A National Security Council memorandum of May 4 states that you have been informed that there are “200 expropriation cases pending [Page 393]involving U.S. business abroad,” and that you wish an individual report on each of these cases.2

Our records of expropriations and nationalizations indicate that there are currently pending 56 corporate cases, of postwar origin, in 16 non-Communist countries.3 This figure is based on a broad definition of “expropriation” to cover even cases where host country pressure falls short of nationalization of majority ownership of the affected corporations.

We have consulted with the Department of Commerce, the source of the original report,4 and have reviewed with them the 200 cases cited. The vast majority of these cases stem from trade complaints. They cover a variety of foreign governmental actions during 1970 which in some way—either actual or potential—affect adversely U.S. economic interests.

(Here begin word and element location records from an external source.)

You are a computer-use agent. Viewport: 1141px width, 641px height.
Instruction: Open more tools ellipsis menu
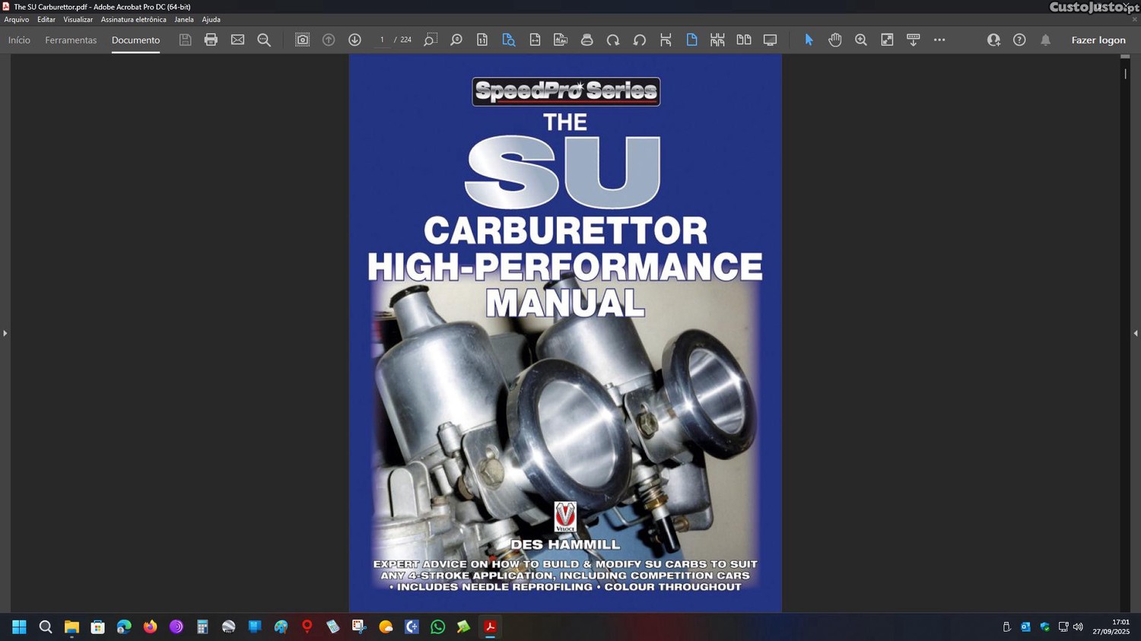[x=939, y=40]
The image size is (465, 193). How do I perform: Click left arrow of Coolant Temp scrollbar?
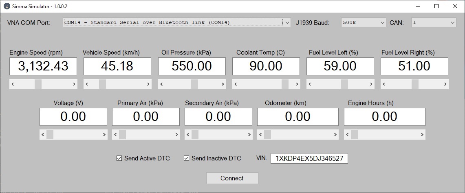click(x=236, y=84)
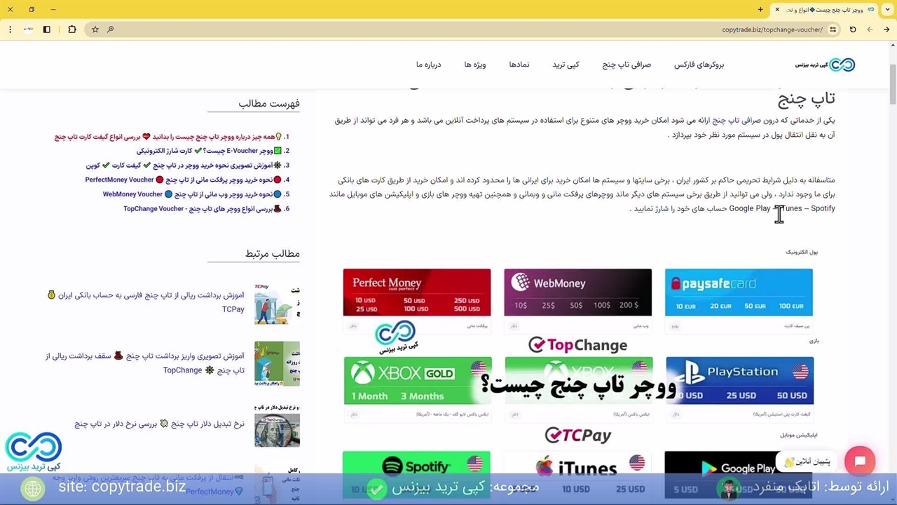897x505 pixels.
Task: Open the نرخ تبدیل دلار تاپ چنج related post
Action: (x=159, y=424)
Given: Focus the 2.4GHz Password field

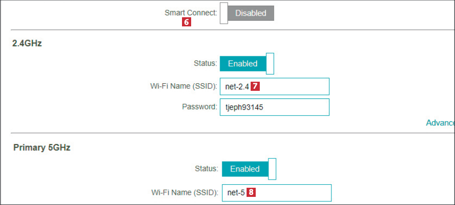Looking at the screenshot, I should 275,107.
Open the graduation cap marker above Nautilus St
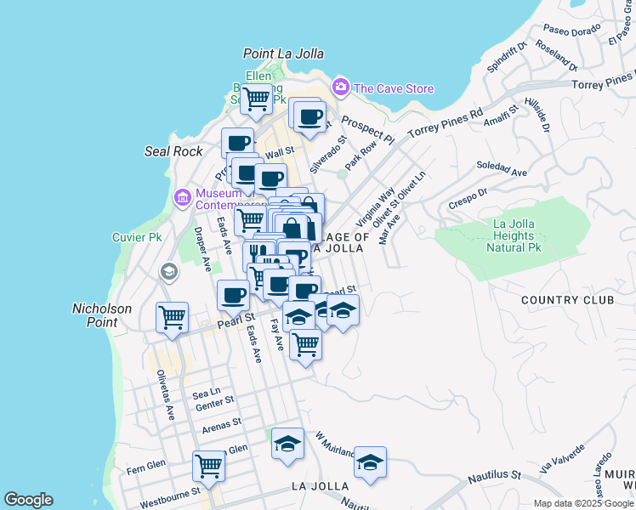 click(x=370, y=462)
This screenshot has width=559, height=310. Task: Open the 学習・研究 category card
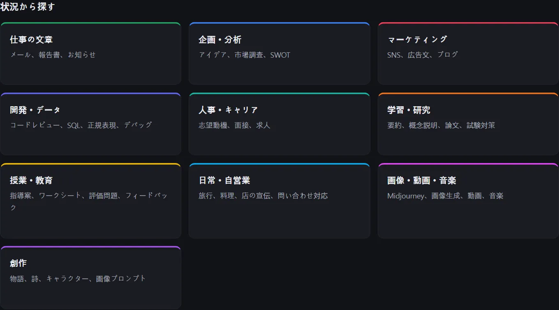coord(468,124)
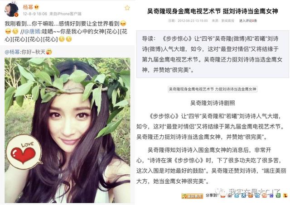
Task: View the reposted selfie photo
Action: click(68, 130)
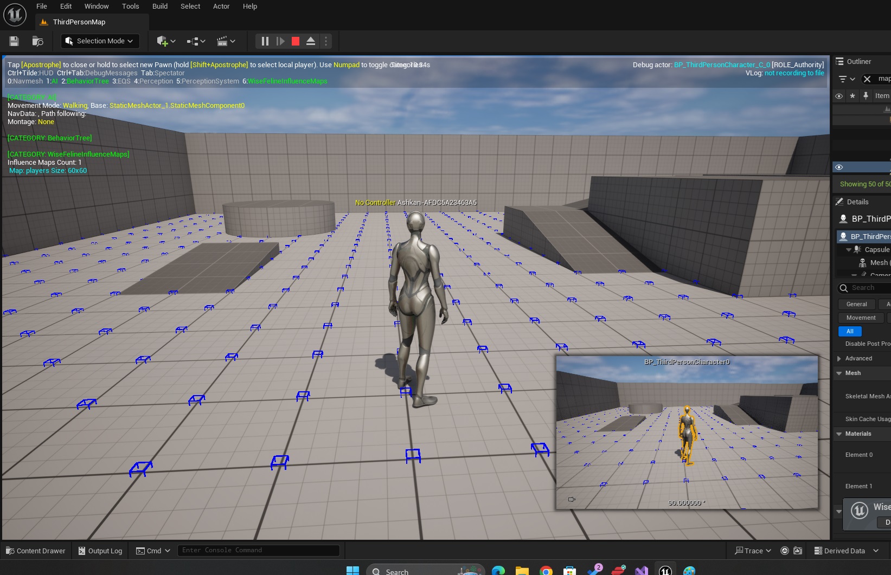Clear the Outliner search with the X icon
Viewport: 891px width, 575px height.
(867, 79)
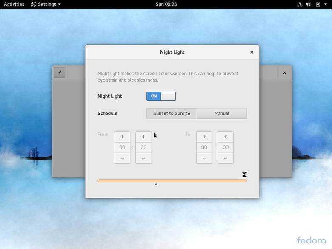Select the Sunset to Sunrise schedule
The image size is (332, 249).
point(172,113)
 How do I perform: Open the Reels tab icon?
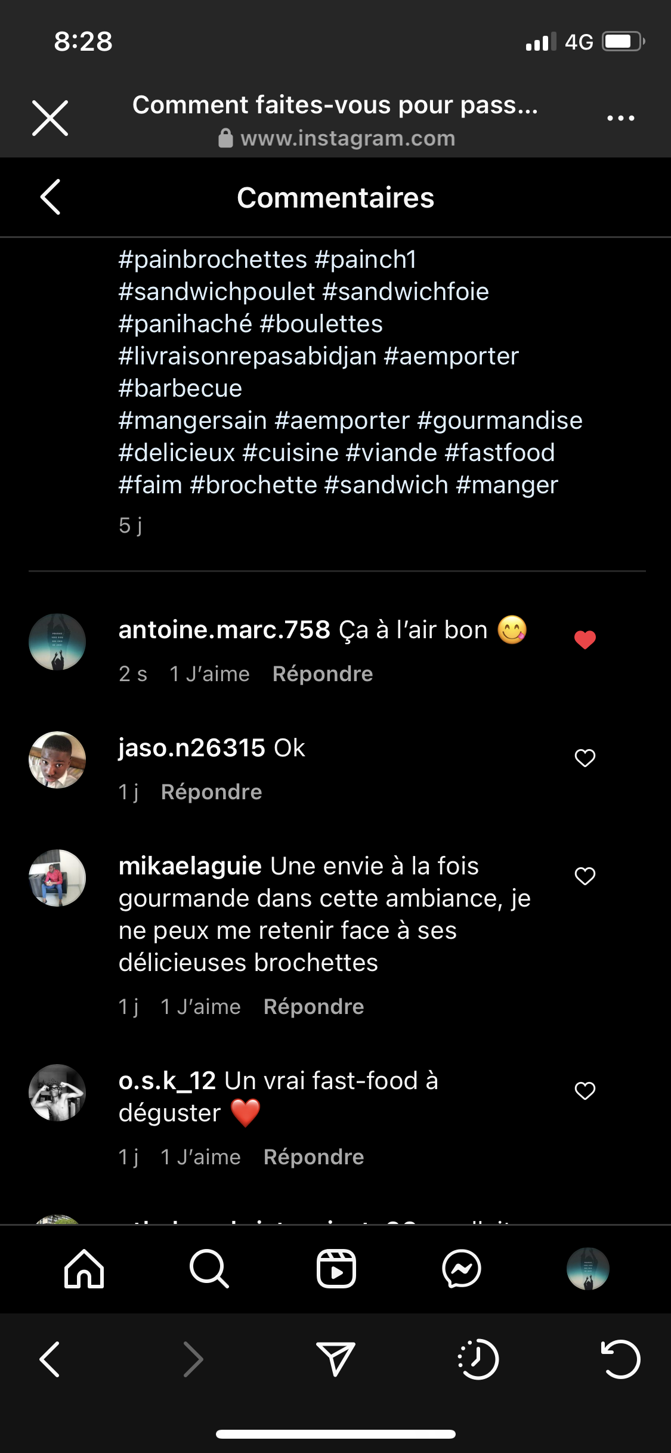pos(336,1269)
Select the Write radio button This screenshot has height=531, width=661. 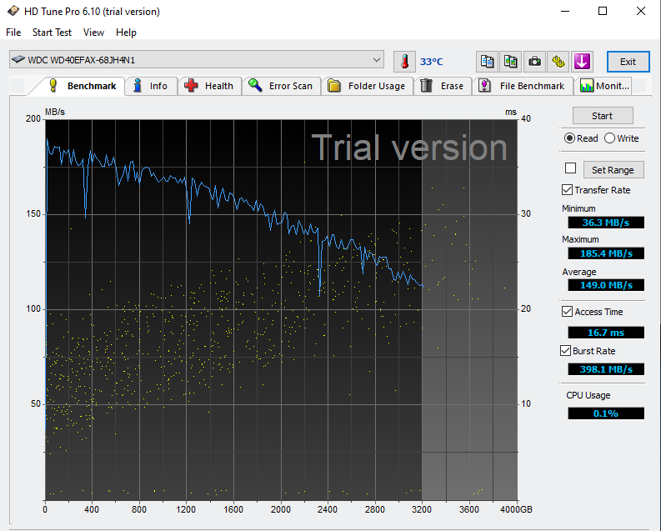point(609,138)
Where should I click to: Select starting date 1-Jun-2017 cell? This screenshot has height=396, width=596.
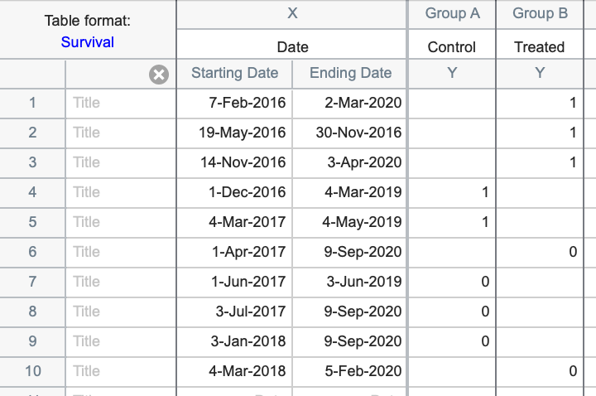tap(234, 282)
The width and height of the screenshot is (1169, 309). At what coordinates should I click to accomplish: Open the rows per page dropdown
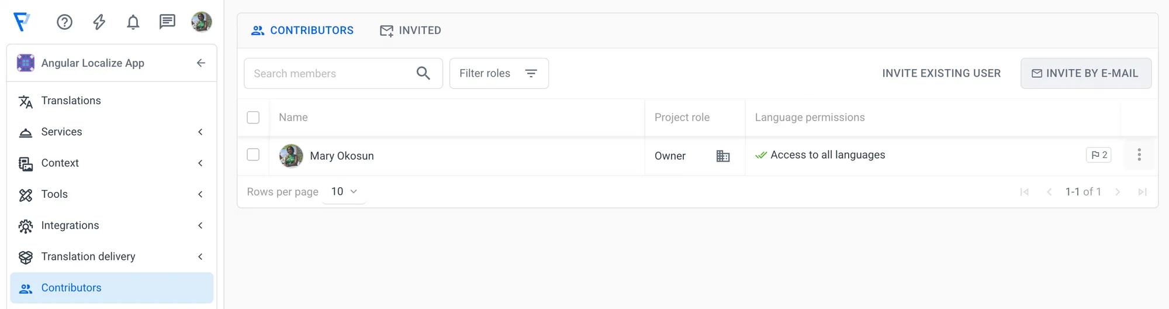click(x=344, y=191)
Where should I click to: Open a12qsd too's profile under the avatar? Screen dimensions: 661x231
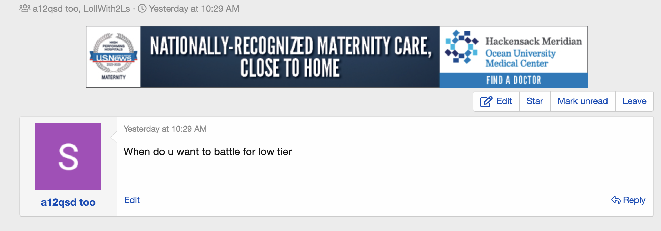tap(68, 202)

Individual and other known claims also are included in the attachment.5 There are also thousands of unsettled claims in Communist countries, which are summarized in the attachment.

Most of the 56 actual pending expropriation cases involve disputes now under negotiation or litigation. The only significant non-Communist corporate case with little present prospects for settlement involves the International Petroleum Company in Peru. In addition to that one, we anticipate that the compensation negotiations over the nationalization of United States-owned copper mines in Chile may also pose difficult issues, although the Allende Government has stated publicly its intention to negotiate with the companies.6

While every expropriation by a foreign government is a potential problem, the majority of such cases are small and are settled without United States Government intervention. Others are significant due to size and to their significant impact on our overall relations with the host [Page 394]country. The 56 current cases in which U.S. interests have been seized but for which compensation arrangements have not been implemented have an aggregate book value of $875 million, of which about $575 million is in Chilean copper mines.

To put these 56 cases in perspective, it should be noted that over a dozen cases have been settled since the beginning of 1970. For example, five cases were settled in Algeria alone, involving Mobil, Atlantic Richfield, Dresser Industries, Esso and Newmont Mining. Settlements on significant expropriation actions were also reached in Chile and Zambia—involving South American Power, a Boise Cascade subsidiary, and the 80 percent US-owned Roan Selection Trust. Finally, the enclosed list of 56 cases includes some—most notably Gulf Oil in Bolivia and Bethlehem Steel in Chile—for which settlements have been reached but have not yet been fully implemented.

John N. Irwin II
  1. Source: National Archives, Nixon Presidential Materials, NSC Files, Agency Files, Box 284, State, Volume XI. Confidential.
  2. Not found.
  3. On May 13, pursuant to Irwin’s request, the Department of State provided Kissinger a breakdown of the 56 cases, separated into four categories by country and company. (Memorandum from Nicholas Platt to Kissinger; National Archives, Nixon Presidential Materials, NSC Files, Agency Files, Box 284, State, Volume XI)
  4. Not further identified.
  5. Entitled “Pending Expropriations and Other Takings of United States-Owned Property Abroad”; not printed. The attachment provided one or two paragraphs on individual cases; Section II included summary paragraphs of extant or possible claims in non-Communist countries.
  6. The May 13 Department of State memorandum noted: “as a technical point, it should be noted that the properties of the five U.S. copper companies concerned have not yet been nationalized, strictly speaking—although the legal process in Chile leading towards a nationalization is under way and the companies themselves are quite certain that the process of expropriation is irreversible. Thus, in a de jure sense, there are at present 51 pending cases with a book value of about $300 million.”